Policies & Technical Requirements
The following policies and technical requirements apply to all IndyIX members and participants. Please review these terms before connecting to the exchange.
General Requirements
- Peering members must have a registered, public Autonomous System Number (ASN) issued by a Regional Internet Registry (RIPE, ARIN, APNIC, LACNIC, or AfriNIC).
- Members must provide a Network Operations Center (NOC) contact during sign-up for operational communication and issue resolution.
- Members must notify IndyIX of changes to NOC points of contact within a reasonable time frame.
- Members must have a physical connection to the IndyIX peering fabric; tunnels are prohibited. However, remote connections via L2/Wavelengths/Dark Fiber are allowed within a reasonable geographic distance or from a neighboring metro.
- IndyIX is not liable for losses or damages from interruptions or disruptions to the peering fabric, and the service is provided "as is" without warranties.
- Each peering member is permitted to connect one network and one MAC address per port. Exceptions can be made if a peering member wishes to share their port with their customers, please contact us for approval.
- Participants are limited to peering from one location only, regardless of the number of physical or logical ports.
Technical Requirements
- Members may not point default routes or use another member's or IndyIX's resources without explicit permission.

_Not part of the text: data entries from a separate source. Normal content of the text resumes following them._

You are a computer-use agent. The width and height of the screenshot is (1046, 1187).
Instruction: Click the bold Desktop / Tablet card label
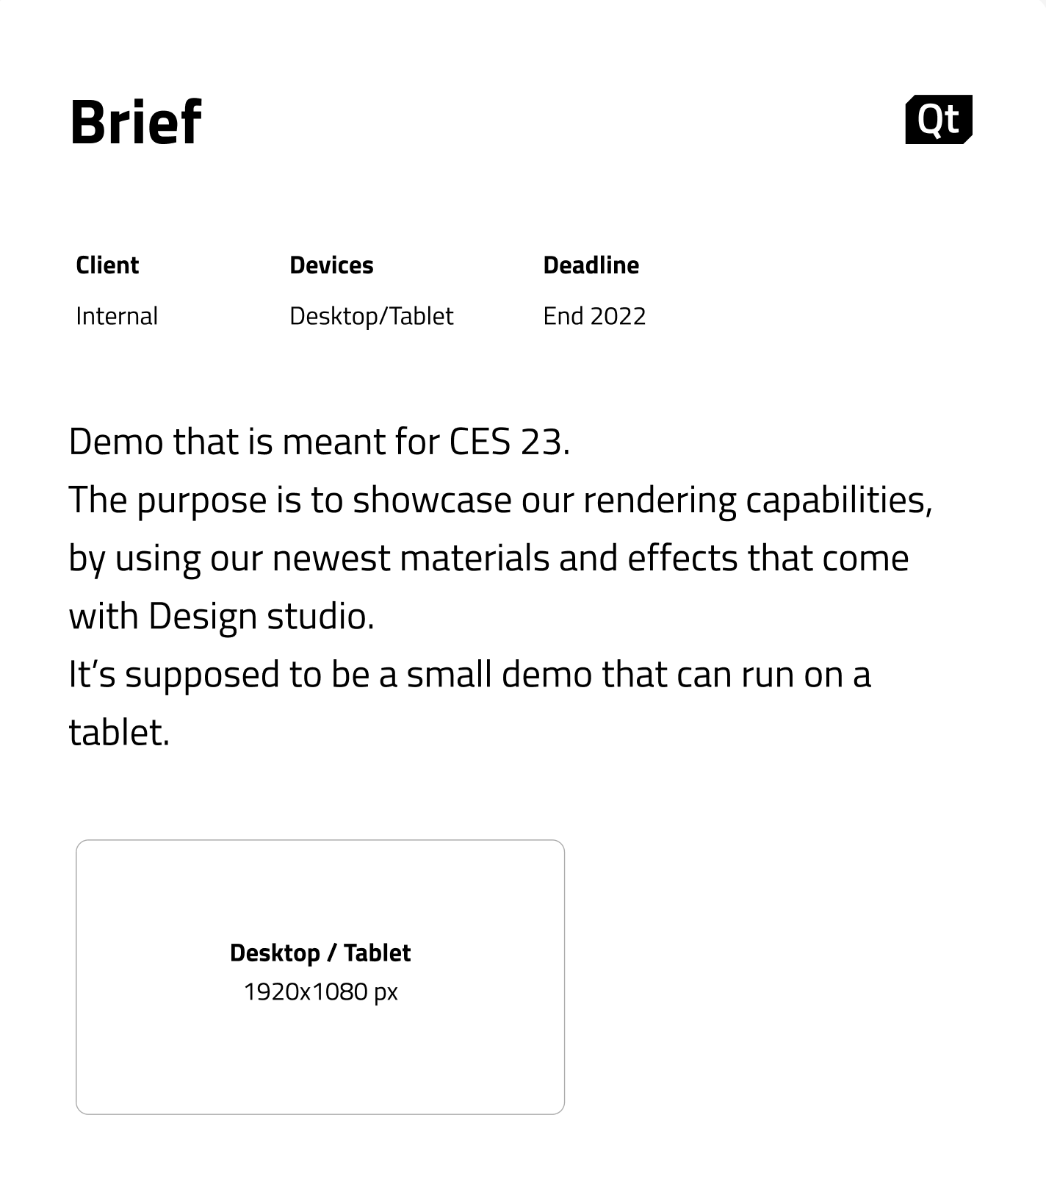click(320, 953)
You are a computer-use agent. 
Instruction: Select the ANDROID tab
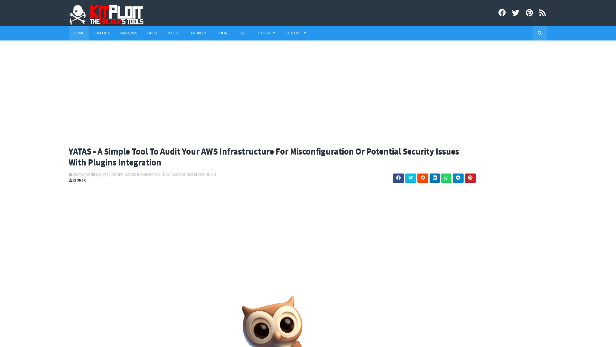(198, 33)
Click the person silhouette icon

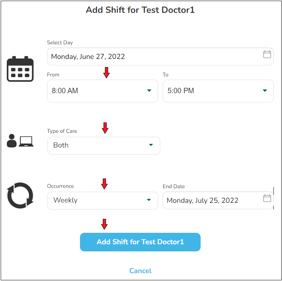click(12, 141)
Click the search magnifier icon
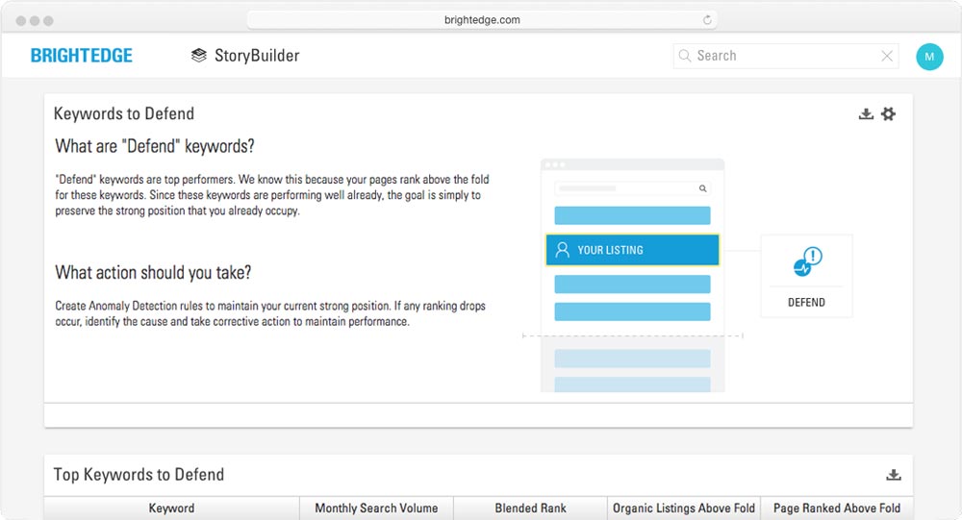Screen dimensions: 962x520 pyautogui.click(x=685, y=56)
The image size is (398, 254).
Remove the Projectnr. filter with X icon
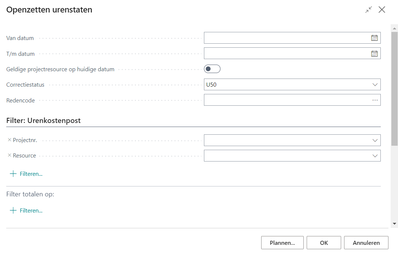click(x=10, y=140)
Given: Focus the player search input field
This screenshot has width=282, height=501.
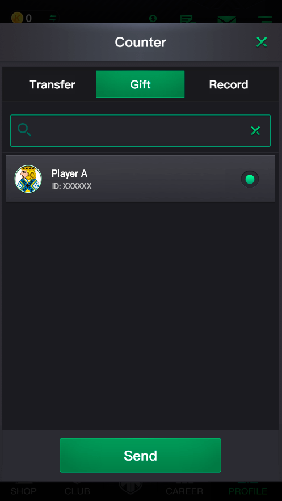Looking at the screenshot, I should [140, 131].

- BGPv4 must be used for routing, with the
NEXT_HOP_SELFattribute set when advertising routes. - Only the following Ethertypes are permitted:
IPv4 (Ethertype 0x0800),IPv6 (Ethertype 0x86DD), andARP (Ethertype 0x0806). - Announced prefixes must be registered to the member and associated with the appropriate Internet Routing Registry (IRR). IndyIX Route Servers currently accept prefixes from the following IRR databases: AFRINIC, APNIC, ARIN, LACNIC, RADB, RIPE
- Minimum prefix announcements are /24 for IPv4 and /48 for IPv6; members are encouraged to aggregate prefixes to reduce routing table size.
- Non-unicast traffic is limited to broadcast ARP and multicast ICMPv6 Neighbor Discovery packets. Per-neighbor timeouts for such traffic should not exceed four (4) hours.
- IndyIX prefixes must not be propagated externally and should be minimized in internal routing.